Aim of the task: Could you rewrite the part of the listing that opens with the line containing "Identify the location of x-tick-label: 82." and closes with the line containing "Describe the element at coordinates (184, 116)", changing "coordinate pair" to "point" and leaving everything else untouched?

Exercise data Start Marker

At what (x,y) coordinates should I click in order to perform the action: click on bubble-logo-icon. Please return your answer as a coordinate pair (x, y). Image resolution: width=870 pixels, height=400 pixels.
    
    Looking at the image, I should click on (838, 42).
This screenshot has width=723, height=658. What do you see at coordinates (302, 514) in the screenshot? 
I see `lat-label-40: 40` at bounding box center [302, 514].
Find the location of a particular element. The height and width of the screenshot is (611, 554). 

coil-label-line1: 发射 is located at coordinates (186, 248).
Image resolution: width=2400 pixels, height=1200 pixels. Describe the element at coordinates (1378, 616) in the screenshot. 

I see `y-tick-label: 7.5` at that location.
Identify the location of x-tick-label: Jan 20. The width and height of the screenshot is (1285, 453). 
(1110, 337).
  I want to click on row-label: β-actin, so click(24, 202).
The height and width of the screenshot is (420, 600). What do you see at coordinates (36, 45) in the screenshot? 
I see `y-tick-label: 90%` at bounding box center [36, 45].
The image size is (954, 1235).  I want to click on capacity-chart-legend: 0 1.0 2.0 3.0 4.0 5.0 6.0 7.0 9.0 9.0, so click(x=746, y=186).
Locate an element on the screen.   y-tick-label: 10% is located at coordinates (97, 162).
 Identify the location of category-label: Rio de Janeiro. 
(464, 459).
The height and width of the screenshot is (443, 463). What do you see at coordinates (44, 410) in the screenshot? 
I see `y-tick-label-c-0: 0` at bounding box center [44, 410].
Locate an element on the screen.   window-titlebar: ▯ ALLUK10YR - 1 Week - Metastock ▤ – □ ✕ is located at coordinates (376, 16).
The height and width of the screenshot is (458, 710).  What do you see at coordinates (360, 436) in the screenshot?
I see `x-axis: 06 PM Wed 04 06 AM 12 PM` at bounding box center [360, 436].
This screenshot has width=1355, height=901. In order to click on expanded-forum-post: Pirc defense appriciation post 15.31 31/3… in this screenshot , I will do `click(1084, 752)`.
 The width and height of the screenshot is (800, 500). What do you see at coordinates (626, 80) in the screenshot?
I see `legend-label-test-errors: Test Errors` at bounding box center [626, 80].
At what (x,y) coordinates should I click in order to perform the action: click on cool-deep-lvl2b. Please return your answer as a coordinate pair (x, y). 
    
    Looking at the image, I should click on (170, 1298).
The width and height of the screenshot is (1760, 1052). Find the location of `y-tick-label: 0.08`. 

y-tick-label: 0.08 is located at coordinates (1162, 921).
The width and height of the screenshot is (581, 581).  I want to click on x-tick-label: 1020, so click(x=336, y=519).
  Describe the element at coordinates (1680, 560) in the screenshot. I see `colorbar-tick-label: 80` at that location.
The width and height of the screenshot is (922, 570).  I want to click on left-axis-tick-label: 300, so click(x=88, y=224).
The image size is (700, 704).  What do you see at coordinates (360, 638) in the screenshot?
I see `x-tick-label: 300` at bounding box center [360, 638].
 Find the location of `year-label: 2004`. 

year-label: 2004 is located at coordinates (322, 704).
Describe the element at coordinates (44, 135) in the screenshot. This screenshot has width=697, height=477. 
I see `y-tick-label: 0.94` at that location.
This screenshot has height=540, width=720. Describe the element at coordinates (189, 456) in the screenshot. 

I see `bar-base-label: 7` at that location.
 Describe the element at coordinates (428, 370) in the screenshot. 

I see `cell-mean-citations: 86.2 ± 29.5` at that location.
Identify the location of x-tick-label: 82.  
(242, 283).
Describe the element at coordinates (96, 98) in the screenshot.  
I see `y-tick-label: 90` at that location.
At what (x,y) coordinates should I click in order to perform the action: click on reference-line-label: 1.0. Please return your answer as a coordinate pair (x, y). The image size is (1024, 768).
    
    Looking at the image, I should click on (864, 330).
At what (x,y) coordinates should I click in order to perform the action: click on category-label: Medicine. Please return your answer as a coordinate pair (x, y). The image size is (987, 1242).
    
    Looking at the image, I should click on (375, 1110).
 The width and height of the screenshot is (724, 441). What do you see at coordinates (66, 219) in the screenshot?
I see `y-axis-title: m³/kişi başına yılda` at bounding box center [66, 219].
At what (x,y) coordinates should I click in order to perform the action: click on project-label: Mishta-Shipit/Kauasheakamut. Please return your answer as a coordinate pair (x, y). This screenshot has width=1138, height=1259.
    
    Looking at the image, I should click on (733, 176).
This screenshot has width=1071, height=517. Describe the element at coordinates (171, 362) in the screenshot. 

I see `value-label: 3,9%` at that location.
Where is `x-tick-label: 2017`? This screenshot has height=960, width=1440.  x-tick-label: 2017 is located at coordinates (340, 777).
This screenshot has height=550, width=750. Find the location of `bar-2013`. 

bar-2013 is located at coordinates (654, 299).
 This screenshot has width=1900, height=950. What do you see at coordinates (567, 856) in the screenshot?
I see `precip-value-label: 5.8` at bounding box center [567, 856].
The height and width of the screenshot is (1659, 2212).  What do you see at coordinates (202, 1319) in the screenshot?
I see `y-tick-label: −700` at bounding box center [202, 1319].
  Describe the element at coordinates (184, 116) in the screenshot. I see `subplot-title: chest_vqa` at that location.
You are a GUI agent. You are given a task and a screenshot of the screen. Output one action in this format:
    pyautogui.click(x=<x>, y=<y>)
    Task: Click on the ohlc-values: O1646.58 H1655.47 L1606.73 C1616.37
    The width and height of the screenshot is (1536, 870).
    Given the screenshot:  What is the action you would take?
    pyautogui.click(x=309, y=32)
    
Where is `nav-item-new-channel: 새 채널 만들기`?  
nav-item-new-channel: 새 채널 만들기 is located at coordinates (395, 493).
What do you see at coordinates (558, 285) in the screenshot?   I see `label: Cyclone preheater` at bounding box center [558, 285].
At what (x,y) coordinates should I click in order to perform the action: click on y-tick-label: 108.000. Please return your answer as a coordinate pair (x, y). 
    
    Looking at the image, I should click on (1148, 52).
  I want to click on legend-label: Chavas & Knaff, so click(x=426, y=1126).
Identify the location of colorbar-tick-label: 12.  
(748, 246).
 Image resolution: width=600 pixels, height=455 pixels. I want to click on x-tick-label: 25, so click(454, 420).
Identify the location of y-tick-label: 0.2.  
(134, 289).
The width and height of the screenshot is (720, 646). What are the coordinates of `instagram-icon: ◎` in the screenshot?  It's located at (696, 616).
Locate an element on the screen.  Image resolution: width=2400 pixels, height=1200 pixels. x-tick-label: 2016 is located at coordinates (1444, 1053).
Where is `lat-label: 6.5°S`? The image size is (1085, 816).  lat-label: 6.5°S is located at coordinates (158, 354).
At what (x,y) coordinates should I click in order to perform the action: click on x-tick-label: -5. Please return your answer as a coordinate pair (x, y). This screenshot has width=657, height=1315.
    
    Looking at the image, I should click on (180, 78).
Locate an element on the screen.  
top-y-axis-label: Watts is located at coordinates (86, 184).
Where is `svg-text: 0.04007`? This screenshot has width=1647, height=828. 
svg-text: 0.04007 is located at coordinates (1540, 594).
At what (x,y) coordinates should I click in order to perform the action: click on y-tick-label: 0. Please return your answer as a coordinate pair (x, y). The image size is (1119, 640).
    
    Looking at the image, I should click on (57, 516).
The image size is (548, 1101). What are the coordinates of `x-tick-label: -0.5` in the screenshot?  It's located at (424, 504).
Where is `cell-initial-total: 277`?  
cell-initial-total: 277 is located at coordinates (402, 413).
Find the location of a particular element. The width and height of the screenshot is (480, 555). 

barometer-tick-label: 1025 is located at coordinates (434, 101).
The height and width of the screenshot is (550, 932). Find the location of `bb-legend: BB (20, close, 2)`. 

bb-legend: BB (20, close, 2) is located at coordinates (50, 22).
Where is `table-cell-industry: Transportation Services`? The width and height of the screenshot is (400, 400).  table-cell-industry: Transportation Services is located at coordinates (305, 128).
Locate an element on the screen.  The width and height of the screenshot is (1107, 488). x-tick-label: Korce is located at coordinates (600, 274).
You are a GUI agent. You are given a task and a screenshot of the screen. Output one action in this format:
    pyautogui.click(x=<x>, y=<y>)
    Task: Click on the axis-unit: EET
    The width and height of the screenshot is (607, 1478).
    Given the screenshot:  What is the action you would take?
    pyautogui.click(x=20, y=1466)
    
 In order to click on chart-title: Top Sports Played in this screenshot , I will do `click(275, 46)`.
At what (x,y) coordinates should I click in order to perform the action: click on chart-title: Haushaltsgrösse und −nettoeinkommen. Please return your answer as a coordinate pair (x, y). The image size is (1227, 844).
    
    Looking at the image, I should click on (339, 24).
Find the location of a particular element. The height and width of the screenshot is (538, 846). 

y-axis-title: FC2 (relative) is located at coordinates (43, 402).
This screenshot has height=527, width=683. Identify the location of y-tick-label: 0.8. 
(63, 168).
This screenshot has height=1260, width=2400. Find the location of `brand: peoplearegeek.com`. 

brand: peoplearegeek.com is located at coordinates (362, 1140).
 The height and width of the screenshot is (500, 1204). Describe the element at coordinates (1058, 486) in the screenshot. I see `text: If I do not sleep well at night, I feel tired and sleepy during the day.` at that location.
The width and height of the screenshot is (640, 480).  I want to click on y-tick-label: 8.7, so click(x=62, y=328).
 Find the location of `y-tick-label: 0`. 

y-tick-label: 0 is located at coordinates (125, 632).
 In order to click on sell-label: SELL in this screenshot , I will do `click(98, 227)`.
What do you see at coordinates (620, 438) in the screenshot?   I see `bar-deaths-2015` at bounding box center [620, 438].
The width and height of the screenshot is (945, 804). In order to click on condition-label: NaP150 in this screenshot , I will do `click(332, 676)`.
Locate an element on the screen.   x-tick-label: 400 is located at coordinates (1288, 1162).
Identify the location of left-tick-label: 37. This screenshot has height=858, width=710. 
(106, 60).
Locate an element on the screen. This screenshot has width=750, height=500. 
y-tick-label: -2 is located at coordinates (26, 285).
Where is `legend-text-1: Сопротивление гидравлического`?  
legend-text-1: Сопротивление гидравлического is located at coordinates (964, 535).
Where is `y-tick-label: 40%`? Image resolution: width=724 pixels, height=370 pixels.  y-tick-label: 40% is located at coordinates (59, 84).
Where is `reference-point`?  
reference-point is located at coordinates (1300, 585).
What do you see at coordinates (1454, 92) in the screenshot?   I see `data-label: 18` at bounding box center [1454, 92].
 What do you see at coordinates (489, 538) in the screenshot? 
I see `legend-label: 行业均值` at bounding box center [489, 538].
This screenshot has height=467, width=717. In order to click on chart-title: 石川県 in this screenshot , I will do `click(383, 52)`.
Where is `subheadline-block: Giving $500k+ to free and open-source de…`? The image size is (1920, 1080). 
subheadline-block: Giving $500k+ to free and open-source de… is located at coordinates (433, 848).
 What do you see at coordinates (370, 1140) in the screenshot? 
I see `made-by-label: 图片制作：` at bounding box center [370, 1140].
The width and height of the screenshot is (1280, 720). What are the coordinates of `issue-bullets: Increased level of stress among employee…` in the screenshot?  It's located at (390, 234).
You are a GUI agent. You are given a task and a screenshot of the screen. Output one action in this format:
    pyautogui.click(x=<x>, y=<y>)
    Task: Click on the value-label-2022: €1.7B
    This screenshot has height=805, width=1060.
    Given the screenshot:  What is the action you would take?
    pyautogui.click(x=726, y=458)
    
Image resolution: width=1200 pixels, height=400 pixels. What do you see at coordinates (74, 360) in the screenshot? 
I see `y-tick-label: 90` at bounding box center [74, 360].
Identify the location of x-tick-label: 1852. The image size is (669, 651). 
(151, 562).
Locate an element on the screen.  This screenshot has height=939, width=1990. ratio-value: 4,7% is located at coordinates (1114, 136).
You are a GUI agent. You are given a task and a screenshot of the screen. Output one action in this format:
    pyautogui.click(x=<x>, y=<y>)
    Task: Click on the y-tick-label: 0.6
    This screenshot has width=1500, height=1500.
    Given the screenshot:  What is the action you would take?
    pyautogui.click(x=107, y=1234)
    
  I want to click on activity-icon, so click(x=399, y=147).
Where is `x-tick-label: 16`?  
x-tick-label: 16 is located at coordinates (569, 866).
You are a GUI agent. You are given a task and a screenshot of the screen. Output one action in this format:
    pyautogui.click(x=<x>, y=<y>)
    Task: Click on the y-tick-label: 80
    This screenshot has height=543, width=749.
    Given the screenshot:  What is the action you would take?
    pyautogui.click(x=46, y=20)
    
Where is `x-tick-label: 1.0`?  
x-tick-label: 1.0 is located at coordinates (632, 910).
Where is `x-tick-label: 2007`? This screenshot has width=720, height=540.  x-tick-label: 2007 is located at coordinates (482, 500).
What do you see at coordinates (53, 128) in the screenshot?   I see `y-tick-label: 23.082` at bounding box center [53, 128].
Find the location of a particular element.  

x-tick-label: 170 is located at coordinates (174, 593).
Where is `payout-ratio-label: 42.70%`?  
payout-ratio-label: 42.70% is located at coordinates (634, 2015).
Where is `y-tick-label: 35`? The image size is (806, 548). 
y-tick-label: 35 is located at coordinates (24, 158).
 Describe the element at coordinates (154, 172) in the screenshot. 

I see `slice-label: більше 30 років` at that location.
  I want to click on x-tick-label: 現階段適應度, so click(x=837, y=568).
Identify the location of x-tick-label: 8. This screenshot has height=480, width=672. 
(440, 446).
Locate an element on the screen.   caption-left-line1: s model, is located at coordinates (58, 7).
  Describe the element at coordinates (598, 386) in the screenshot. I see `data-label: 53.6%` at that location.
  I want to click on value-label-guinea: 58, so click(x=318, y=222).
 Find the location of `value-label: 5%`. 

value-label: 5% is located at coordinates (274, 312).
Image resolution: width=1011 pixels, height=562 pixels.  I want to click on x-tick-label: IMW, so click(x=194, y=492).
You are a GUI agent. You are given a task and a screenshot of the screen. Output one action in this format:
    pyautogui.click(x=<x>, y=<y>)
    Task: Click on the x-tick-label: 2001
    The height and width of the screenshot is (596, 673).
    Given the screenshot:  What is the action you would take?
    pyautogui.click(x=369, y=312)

Exercise data End Marker

Finished exercise:
Identify the location of x-tick-label: 82.  
(242, 283).
Describe the element at coordinates (96, 98) in the screenshot.  
I see `y-tick-label: 90` at that location.
At what (x,y) coordinates should I click in order to perform the action: click on reference-line-label: 1.0. Please return your answer as a point (x, y). The image size is (1024, 768).
    
    Looking at the image, I should click on (864, 330).
At what (x,y) coordinates should I click in order to perform the action: click on category-label: Medicine. Please return your answer as a point (x, y). The image size is (987, 1242).
    
    Looking at the image, I should click on (375, 1110).
 The width and height of the screenshot is (724, 441). What do you see at coordinates (66, 219) in the screenshot?
I see `y-axis-title: m³/kişi başına yılda` at bounding box center [66, 219].
At what (x,y) coordinates should I click in order to perform the action: click on project-label: Mishta-Shipit/Kauasheakamut. Please return your answer as a point (x, y). This screenshot has width=1138, height=1259.
    
    Looking at the image, I should click on (733, 176).
This screenshot has width=1071, height=517. Describe the element at coordinates (171, 362) in the screenshot. 

I see `value-label: 3,9%` at that location.
Where is `x-tick-label: 2017`? This screenshot has height=960, width=1440.  x-tick-label: 2017 is located at coordinates (340, 777).
This screenshot has height=550, width=750. Find the location of `bar-2013`. 

bar-2013 is located at coordinates (654, 299).
 This screenshot has width=1900, height=950. What do you see at coordinates (567, 856) in the screenshot?
I see `precip-value-label: 5.8` at bounding box center [567, 856].
The height and width of the screenshot is (1659, 2212).  What do you see at coordinates (202, 1319) in the screenshot?
I see `y-tick-label: −700` at bounding box center [202, 1319].
  Describe the element at coordinates (184, 116) in the screenshot. I see `subplot-title: chest_vqa` at that location.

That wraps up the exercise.